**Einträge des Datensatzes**
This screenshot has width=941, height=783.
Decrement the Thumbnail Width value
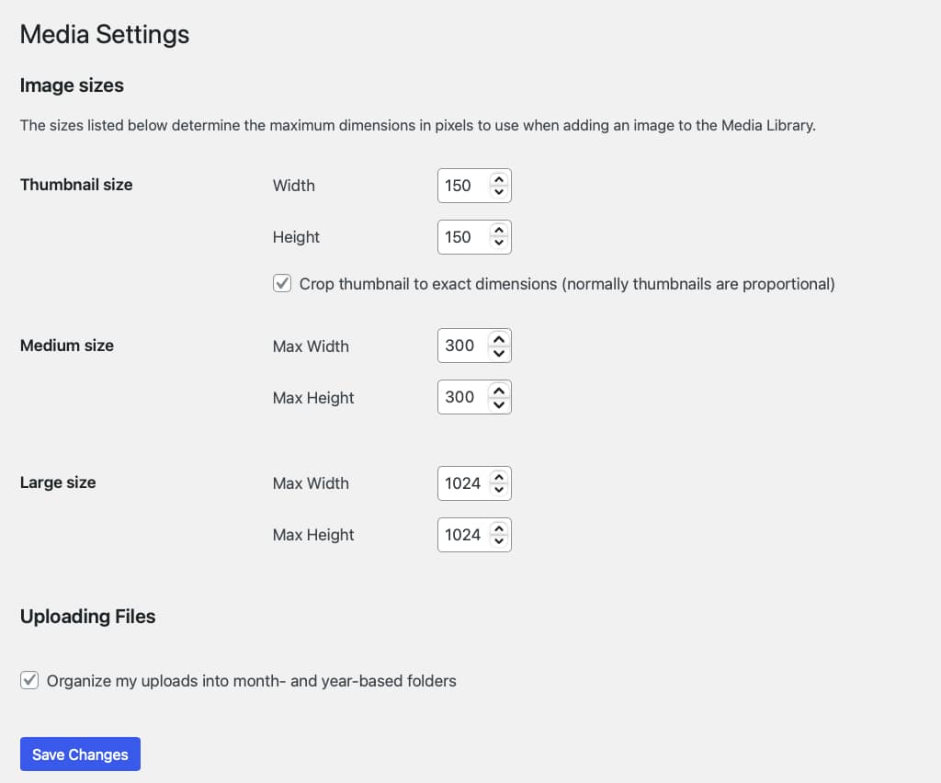coord(498,191)
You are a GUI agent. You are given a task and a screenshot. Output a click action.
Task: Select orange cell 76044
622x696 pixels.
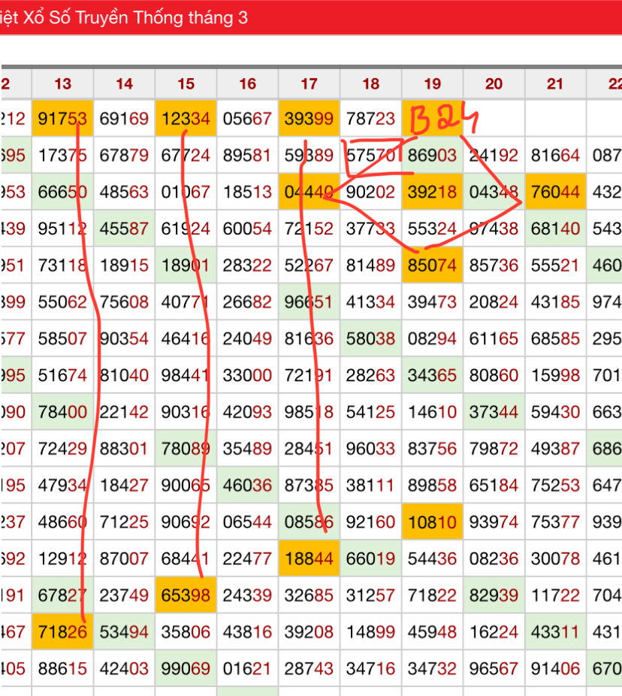tap(555, 192)
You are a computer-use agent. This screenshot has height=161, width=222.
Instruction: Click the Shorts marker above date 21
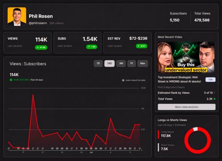coord(43,148)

**Zu erledigen**
Kannst du sämtliche Zeilen der Einträge oben in eine JSON-Liste von Zeichenketten übertragen, je eine Zeichenkette pro Zeile und ohne Leerzeilen? Lass dabei die Bilder aus der Antwort weg.

**Schriftliche Antwort**
[
  "This screenshot has width=941, height=783.",
  "Decrement the Thumbnail Width value",
  "coord(498,191)",
  "You are a GUI agent. You are given a task and a screenshot. Output a click action.",
  "Task: Select orange cell 76044",
  "622x696 pixels.",
  "tap(555, 192)",
  "You are a computer-use agent. This screenshot has height=161, width=222.",
  "Instruction: Click the Shorts marker above date 21",
  "coord(43,148)"
]